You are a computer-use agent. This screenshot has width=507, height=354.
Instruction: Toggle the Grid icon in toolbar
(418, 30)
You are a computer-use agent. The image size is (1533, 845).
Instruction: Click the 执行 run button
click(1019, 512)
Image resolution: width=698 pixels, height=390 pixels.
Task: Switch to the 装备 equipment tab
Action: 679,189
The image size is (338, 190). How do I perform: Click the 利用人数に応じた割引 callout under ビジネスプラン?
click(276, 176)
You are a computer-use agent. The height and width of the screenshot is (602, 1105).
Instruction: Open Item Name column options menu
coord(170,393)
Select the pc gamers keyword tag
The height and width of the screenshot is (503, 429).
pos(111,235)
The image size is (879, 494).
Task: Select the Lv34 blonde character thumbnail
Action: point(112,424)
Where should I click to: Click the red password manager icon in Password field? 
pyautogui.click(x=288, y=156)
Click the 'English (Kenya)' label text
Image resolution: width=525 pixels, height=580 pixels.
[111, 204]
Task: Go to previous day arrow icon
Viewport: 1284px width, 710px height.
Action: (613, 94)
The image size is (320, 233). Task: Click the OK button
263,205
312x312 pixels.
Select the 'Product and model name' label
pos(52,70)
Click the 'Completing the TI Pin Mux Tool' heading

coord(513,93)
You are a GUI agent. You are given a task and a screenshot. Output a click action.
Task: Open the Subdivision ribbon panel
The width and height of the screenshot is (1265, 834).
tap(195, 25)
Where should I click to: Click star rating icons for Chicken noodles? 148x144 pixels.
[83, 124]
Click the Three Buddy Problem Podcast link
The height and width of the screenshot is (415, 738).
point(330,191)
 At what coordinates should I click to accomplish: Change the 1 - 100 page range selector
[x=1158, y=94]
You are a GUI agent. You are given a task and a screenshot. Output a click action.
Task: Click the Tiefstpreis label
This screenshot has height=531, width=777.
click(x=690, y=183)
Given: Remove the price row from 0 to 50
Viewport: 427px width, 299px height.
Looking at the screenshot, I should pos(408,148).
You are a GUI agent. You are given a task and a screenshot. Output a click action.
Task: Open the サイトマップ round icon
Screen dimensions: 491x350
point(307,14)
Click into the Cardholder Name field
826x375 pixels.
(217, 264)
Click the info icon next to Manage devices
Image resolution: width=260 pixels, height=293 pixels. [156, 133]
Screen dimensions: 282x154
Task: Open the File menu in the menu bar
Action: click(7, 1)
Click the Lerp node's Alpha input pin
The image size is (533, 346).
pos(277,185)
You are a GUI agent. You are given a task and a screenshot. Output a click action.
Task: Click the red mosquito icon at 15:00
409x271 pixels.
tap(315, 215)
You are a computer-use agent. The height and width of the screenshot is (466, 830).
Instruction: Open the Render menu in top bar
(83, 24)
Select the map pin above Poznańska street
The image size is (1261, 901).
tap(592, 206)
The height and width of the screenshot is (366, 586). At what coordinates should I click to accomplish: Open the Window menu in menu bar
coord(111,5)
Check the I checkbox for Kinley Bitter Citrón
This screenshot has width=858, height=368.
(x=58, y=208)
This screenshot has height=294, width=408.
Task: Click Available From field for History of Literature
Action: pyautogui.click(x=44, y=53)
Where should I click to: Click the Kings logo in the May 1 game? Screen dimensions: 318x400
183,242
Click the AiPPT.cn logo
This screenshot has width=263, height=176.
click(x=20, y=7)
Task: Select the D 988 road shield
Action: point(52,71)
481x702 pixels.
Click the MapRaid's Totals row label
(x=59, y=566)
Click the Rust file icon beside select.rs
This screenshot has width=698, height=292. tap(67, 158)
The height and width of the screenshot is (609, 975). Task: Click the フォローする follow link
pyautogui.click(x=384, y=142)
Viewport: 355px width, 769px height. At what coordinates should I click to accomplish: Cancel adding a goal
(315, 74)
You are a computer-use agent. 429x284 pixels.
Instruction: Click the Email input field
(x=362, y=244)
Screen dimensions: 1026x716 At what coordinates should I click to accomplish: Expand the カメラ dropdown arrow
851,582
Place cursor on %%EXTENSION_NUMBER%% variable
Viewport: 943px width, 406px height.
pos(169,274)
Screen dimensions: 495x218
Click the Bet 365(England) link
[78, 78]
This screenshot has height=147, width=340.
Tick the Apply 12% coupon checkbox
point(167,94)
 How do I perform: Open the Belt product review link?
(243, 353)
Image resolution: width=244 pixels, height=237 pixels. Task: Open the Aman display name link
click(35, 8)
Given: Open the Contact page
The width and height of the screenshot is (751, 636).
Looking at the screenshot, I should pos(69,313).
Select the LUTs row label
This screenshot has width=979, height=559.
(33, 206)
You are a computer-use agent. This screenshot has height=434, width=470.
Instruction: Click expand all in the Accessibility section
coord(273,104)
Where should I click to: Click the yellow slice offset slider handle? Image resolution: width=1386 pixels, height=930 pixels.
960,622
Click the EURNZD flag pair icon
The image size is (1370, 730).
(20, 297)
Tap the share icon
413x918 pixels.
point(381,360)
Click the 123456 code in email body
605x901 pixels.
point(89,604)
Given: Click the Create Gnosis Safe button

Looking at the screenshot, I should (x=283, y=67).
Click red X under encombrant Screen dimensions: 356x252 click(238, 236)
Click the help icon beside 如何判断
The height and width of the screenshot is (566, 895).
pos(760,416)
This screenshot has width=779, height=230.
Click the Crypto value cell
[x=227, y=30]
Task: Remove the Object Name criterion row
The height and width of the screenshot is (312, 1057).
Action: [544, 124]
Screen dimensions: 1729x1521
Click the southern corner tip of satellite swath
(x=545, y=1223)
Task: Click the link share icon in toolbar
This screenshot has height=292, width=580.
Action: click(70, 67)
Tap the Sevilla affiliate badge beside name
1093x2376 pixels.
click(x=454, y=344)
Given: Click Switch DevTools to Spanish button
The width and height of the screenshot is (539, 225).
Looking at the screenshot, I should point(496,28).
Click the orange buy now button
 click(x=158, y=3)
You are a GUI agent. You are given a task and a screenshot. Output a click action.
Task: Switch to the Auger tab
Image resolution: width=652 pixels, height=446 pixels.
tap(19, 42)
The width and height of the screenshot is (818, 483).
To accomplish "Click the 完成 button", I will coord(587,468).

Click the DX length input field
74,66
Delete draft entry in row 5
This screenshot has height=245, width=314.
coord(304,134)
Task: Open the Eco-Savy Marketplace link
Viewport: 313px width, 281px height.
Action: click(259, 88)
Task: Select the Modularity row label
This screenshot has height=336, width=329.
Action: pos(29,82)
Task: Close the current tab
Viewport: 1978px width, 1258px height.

——————

Exercise prompt:
Output the data in full, please, exactly as written.

Task solution:
You are a computer-use agent. This screenshot has width=507, height=354.
Instruction: Toggle the Grid icon in toolbar
(418, 30)
You are a computer-use agent. The image size is (1533, 845).
Instruction: Click the 执行 run button
click(1019, 512)
Image resolution: width=698 pixels, height=390 pixels.
Task: Switch to the 装备 equipment tab
Action: 679,189
The image size is (338, 190). How do I perform: Click the 利用人数に応じた割引 callout under ビジネスプラン?
click(276, 176)
You are a computer-use agent. The height and width of the screenshot is (602, 1105).
Instruction: Open Item Name column options menu
coord(170,393)
Select the pc gamers keyword tag
The height and width of the screenshot is (503, 429).
pos(111,235)
The image size is (879, 494).
Task: Select the Lv34 blonde character thumbnail
Action: point(112,424)
Where should I click to: Click the red password manager icon in Password field? 
pyautogui.click(x=288, y=156)
Click the 'English (Kenya)' label text
Image resolution: width=525 pixels, height=580 pixels.
[111, 204]
Task: Go to previous day arrow icon
Viewport: 1284px width, 710px height.
Action: (613, 94)
The image size is (320, 233). Task: Click the OK button
263,205
312x312 pixels.
Select the 'Product and model name' label
pos(52,70)
Click the 'Completing the TI Pin Mux Tool' heading

coord(513,93)
You are a GUI agent. You are given a task and a screenshot. Output a click action.
Task: Open the Subdivision ribbon panel
The width and height of the screenshot is (1265, 834).
tap(195, 25)
Where should I click to: Click star rating icons for Chicken noodles? 148x144 pixels.
[83, 124]
Click the Three Buddy Problem Podcast link
The height and width of the screenshot is (415, 738).
point(330,191)
 At what coordinates should I click to accomplish: Change the 1 - 100 page range selector
[x=1158, y=94]
You are a GUI agent. You are given a task and a screenshot. Output a click action.
Task: Click the Tiefstpreis label
This screenshot has height=531, width=777.
click(x=690, y=183)
Given: Remove the price row from 0 to 50
Viewport: 427px width, 299px height.
Looking at the screenshot, I should pos(408,148).
You are a GUI agent. You are given a task and a screenshot. Output a click action.
Task: Open the サイトマップ round icon
Screen dimensions: 491x350
point(307,14)
Click into the Cardholder Name field
826x375 pixels.
(217, 264)
Click the info icon next to Manage devices
Image resolution: width=260 pixels, height=293 pixels. [156, 133]
Screen dimensions: 282x154
Task: Open the File menu in the menu bar
Action: click(7, 1)
Click the Lerp node's Alpha input pin
The image size is (533, 346).
pos(277,185)
You are a GUI agent. You are given a task and a screenshot. Output a click action.
Task: Click the red mosquito icon at 15:00
409x271 pixels.
tap(315, 215)
You are a computer-use agent. The height and width of the screenshot is (466, 830).
Instruction: Open the Render menu in top bar
(83, 24)
Select the map pin above Poznańska street
The image size is (1261, 901).
tap(592, 206)
The height and width of the screenshot is (366, 586). At what coordinates should I click to accomplish: Open the Window menu in menu bar
coord(111,5)
Check the I checkbox for Kinley Bitter Citrón
This screenshot has width=858, height=368.
(x=58, y=208)
This screenshot has height=294, width=408.
Task: Click Available From field for History of Literature
Action: pyautogui.click(x=44, y=53)
Where should I click to: Click the Kings logo in the May 1 game? Screen dimensions: 318x400
183,242
Click the AiPPT.cn logo
This screenshot has width=263, height=176.
click(x=20, y=7)
Task: Select the D 988 road shield
Action: point(52,71)
481x702 pixels.
Click the MapRaid's Totals row label
(x=59, y=566)
Click the Rust file icon beside select.rs
This screenshot has width=698, height=292. tap(67, 158)
The height and width of the screenshot is (609, 975). Task: Click the フォローする follow link
pyautogui.click(x=384, y=142)
Viewport: 355px width, 769px height. At what coordinates should I click to accomplish: Cancel adding a goal
(315, 74)
You are a computer-use agent. 429x284 pixels.
Instruction: Click the Email input field
(x=362, y=244)
Screen dimensions: 1026x716 At what coordinates should I click to accomplish: Expand the カメラ dropdown arrow
851,582
Place cursor on %%EXTENSION_NUMBER%% variable
Viewport: 943px width, 406px height.
pos(169,274)
Screen dimensions: 495x218
Click the Bet 365(England) link
[78, 78]
This screenshot has height=147, width=340.
Tick the Apply 12% coupon checkbox
point(167,94)
 How do I perform: Open the Belt product review link?
(243, 353)
Image resolution: width=244 pixels, height=237 pixels. Task: Open the Aman display name link
click(35, 8)
Given: Open the Contact page
The width and height of the screenshot is (751, 636).
Looking at the screenshot, I should pos(69,313).
Select the LUTs row label
This screenshot has width=979, height=559.
(33, 206)
You are a computer-use agent. This screenshot has height=434, width=470.
Instruction: Click expand all in the Accessibility section
coord(273,104)
Where should I click to: Click the yellow slice offset slider handle? Image resolution: width=1386 pixels, height=930 pixels.
960,622
Click the EURNZD flag pair icon
The image size is (1370, 730).
(20, 297)
Tap the share icon
413x918 pixels.
point(381,360)
Click the 123456 code in email body
605x901 pixels.
point(89,604)
Given: Click the Create Gnosis Safe button

Looking at the screenshot, I should (x=283, y=67).
Click red X under encombrant Screen dimensions: 356x252 click(238, 236)
Click the help icon beside 如何判断
The height and width of the screenshot is (566, 895).
pos(760,416)
This screenshot has width=779, height=230.
Click the Crypto value cell
[x=227, y=30]
Task: Remove the Object Name criterion row
The height and width of the screenshot is (312, 1057).
Action: [544, 124]
Screen dimensions: 1729x1521
Click the southern corner tip of satellite swath
(x=545, y=1223)
Task: Click the link share icon in toolbar
This screenshot has height=292, width=580.
Action: click(70, 67)
Tap the Sevilla affiliate badge beside name
1093x2376 pixels.
click(x=454, y=344)
Given: Click Switch DevTools to Spanish button
The width and height of the screenshot is (539, 225).
Looking at the screenshot, I should point(496,28).
Click the orange buy now button
 click(x=158, y=3)
You are a GUI agent. You are given a task and a screenshot. Output a click action.
Task: Switch to the Auger tab
Image resolution: width=652 pixels, height=446 pixels.
tap(19, 42)
The width and height of the screenshot is (818, 483).
To accomplish "Click the 完成 button", I will coord(587,468).

Click the DX length input field
74,66
Delete draft entry in row 5
This screenshot has height=245, width=314.
coord(304,134)
Task: Open the Eco-Savy Marketplace link
Viewport: 313px width, 281px height.
Action: click(259, 88)
Task: Select the Modularity row label
This screenshot has height=336, width=329.
Action: pos(29,82)
Task: Close the current tab
Viewport: 1978px width, 1258px height.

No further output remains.